TASK TO CARRY OUT:
Filter the entries, keeping every line with the word "This".

DATA PROVIDED:
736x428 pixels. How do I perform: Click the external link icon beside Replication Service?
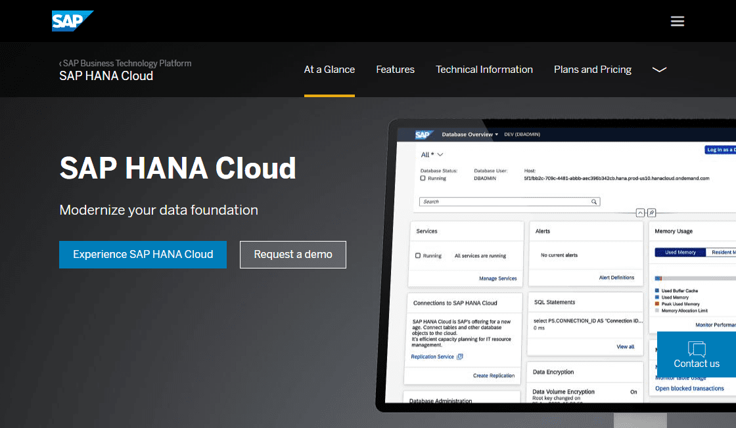[x=461, y=355]
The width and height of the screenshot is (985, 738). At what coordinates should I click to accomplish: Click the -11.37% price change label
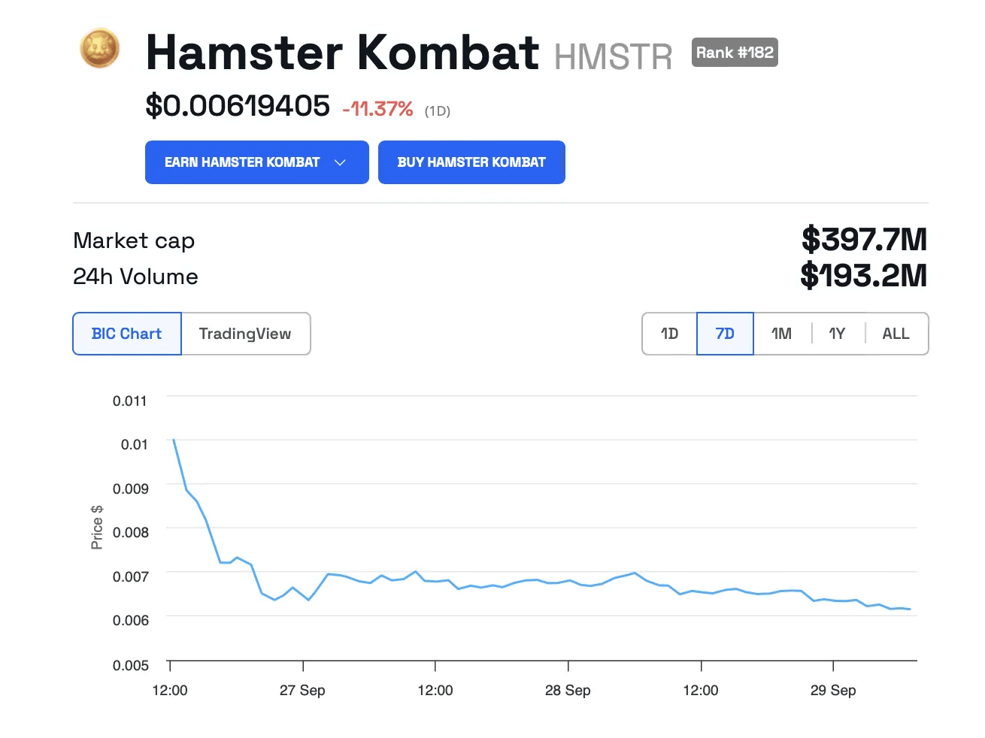377,110
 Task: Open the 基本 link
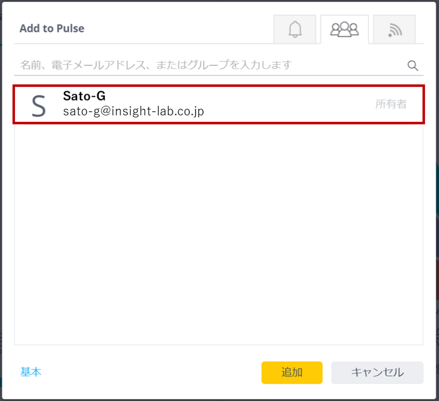[31, 372]
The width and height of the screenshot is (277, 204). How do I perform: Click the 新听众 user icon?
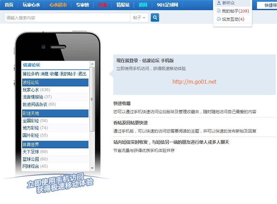[219, 3]
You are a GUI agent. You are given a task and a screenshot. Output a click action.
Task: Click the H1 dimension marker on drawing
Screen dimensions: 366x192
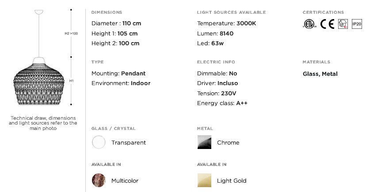[x=71, y=81]
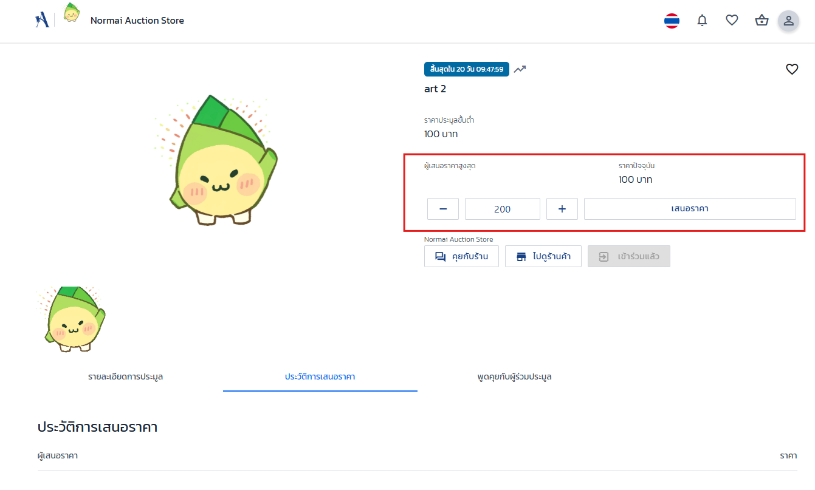815x490 pixels.
Task: Switch to รายละเอียดการประมูล tab
Action: click(x=125, y=376)
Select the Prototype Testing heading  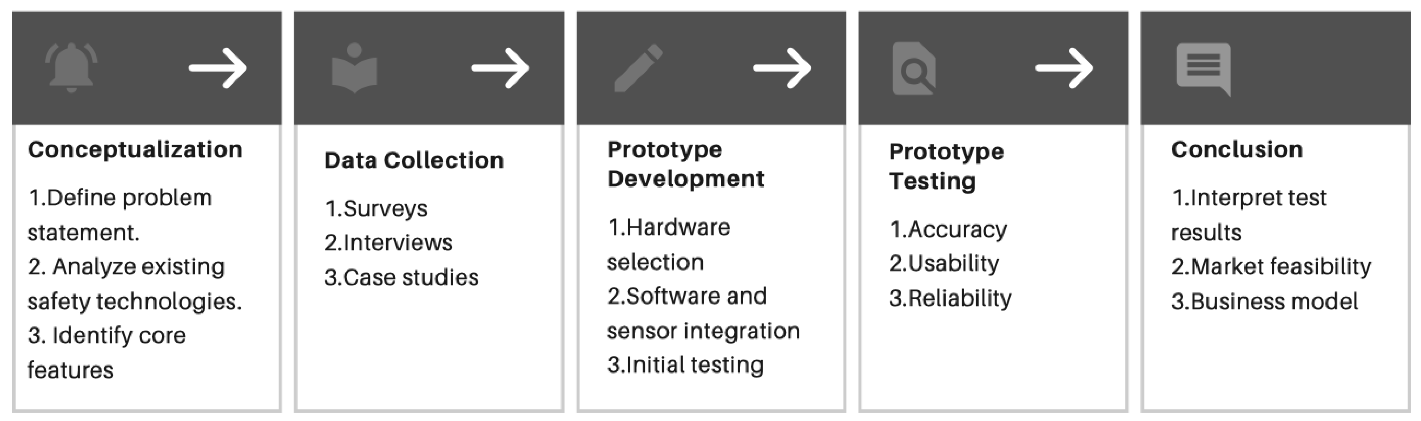(947, 166)
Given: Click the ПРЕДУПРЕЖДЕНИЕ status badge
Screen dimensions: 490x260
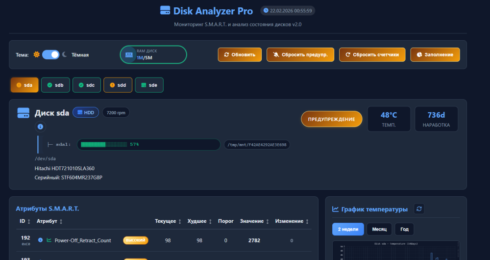Looking at the screenshot, I should tap(331, 119).
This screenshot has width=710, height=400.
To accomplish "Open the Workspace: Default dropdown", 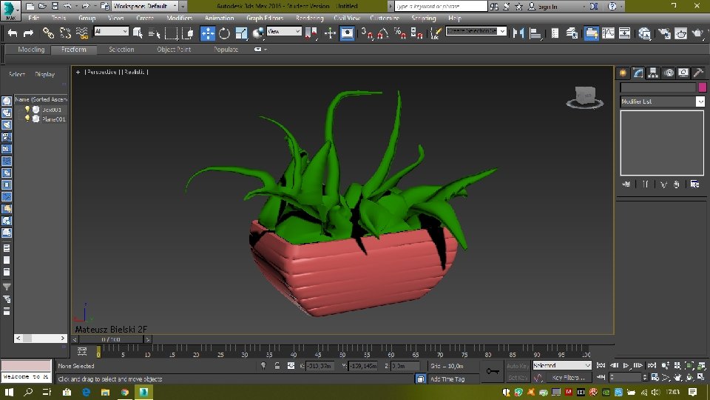I will pos(143,6).
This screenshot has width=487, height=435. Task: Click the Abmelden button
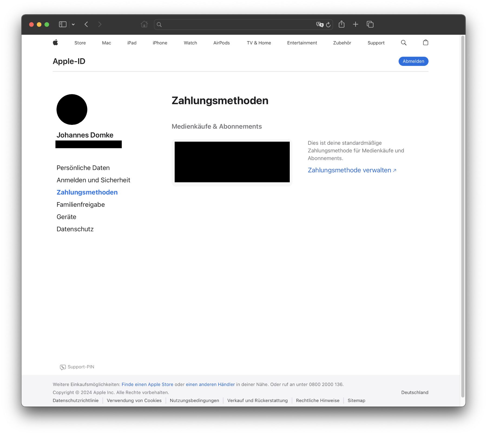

SOLUTION TO THE EXERCISE:
This screenshot has width=710, height=400.
This screenshot has width=487, height=435. Task: Click the Abmelden button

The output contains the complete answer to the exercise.